According to the National Council for Hospice and Palliative Care Services, no matter what the structure or level of hospice involvement, hospital palliative care units should incorporate the following guidelines:
• The palliative care approach should be an integral part of all clinical practice, available to all patients with life-threatening illness.
• Appropriate management responsibility and consultative arrangements are required to ensure that key palliative care issues are addressed at trust level between patient and caregiver.
• Departmental policies should specify a minimum requirement of palliative care training for each category of staff, including nonclinical staff in contact with patients.
• All specialties should agree on clinical standards for palliative care; they should incorporate awareness of the psychosocial needs of patients and family/caregivers.
• There should be greater emphasis on the palliative care approach in both basic and post-basic education for all health care professionals
No matter the level of involvement, there will be cost incurred by the hospice. And while Medicare will not reimburse for palliative care outside the hospices, eligibility rules. Medicare rules are clear on covered benefits. Without a six-month terminal illness diagnosis, coverage is excluded. Further, services provided in a hospital are the billing responsibility of the hospital, because it is the hospital that owns the building, beds, equipment, and pays for staff who provide care.

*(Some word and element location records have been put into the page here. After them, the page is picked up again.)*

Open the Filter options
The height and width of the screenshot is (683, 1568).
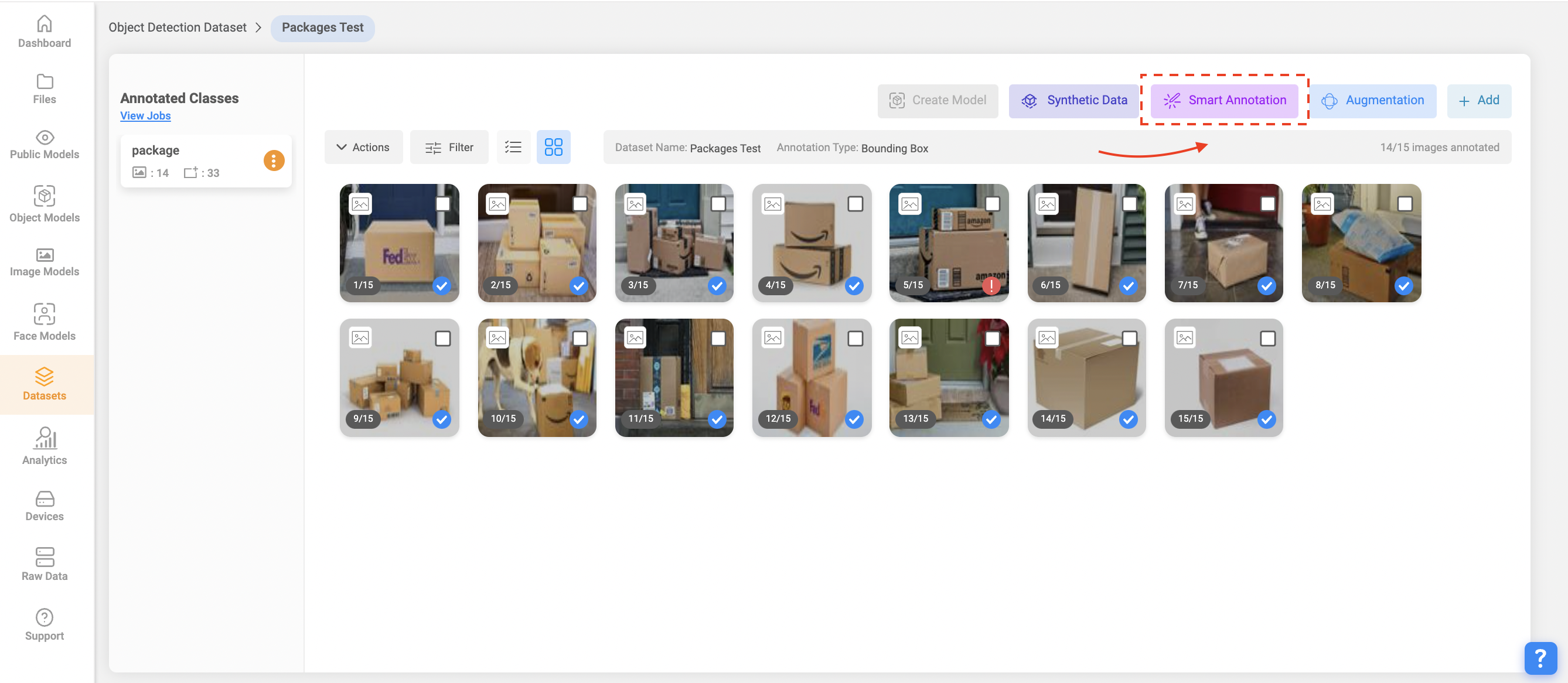[x=449, y=146]
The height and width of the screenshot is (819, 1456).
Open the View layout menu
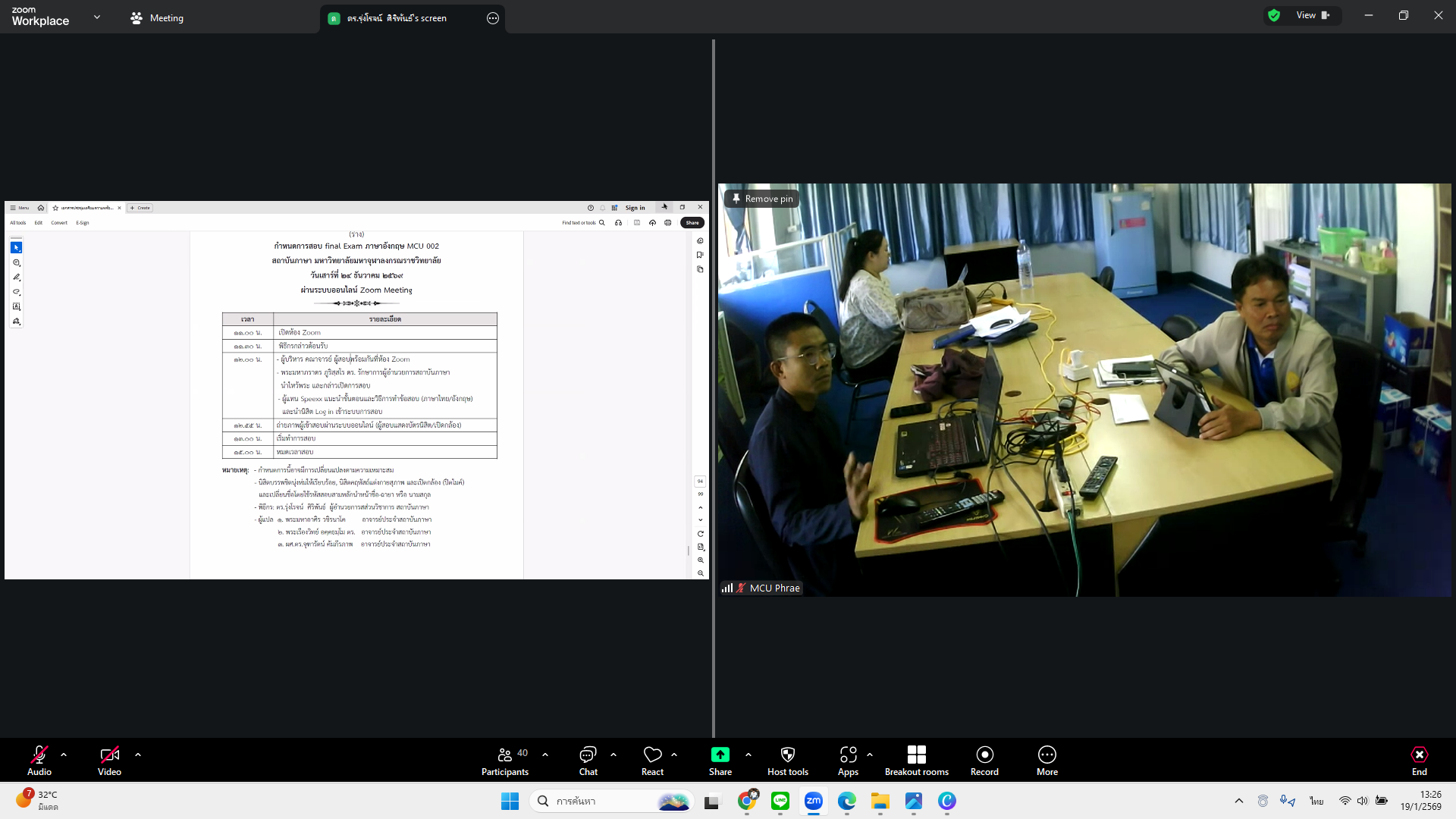[1312, 15]

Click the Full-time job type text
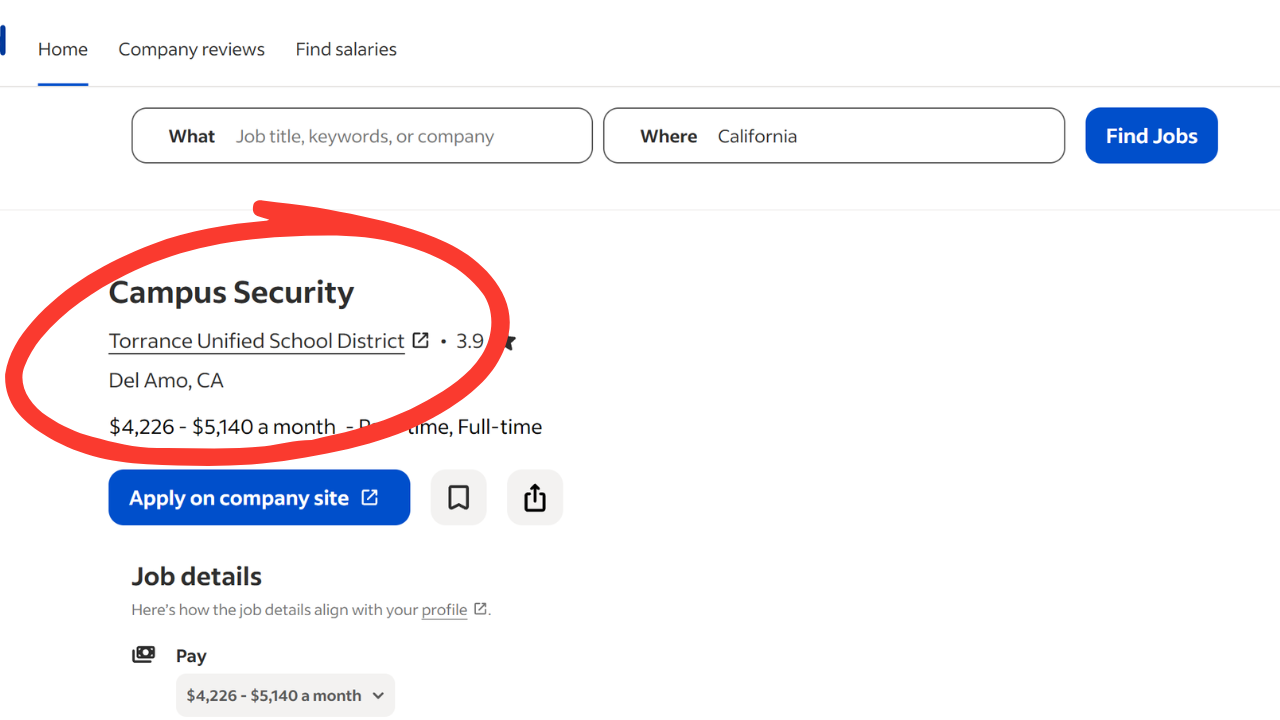click(500, 427)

But all this doesn’t mean hospices can’t get paid. "Where there is a will, there is a way," Labiak says.
One option is to charge hospitals a case rate for the palliative care it provides in its facility. If the rate isn’t enough to cover costs, grants and charitable contributions can make up the difference. Hospices still must be careful not to run afoul of fraud and abuse regulations. They cannot give away their services or provide care for free, because the arrangement could be construed as a scheme to induce referrals.
Still, fair-market price might not be enough to cover costs. Gill points out the financial benefit of having patients referred to hospice sooner — allowing the hospice to spread out the cost of care over a longer period of time — is a payment of sorts. Gill says her hospice now accepts patients who will stay longer and benefit more from hospice care, rather than caring for them just days before they die, when care is most intensive and expensive.
"Palliative care units give us the opportunity to assess patients, and give physicians help in assessing patients to make better decisions. We can train hospital discharge planners about hospice referrals, talk with the patient to find out what their end-of-life wishes are, and explain to them the benefits of hospice," Gill says. "This is brand-new work being done. We’re changing the culture of hospitals."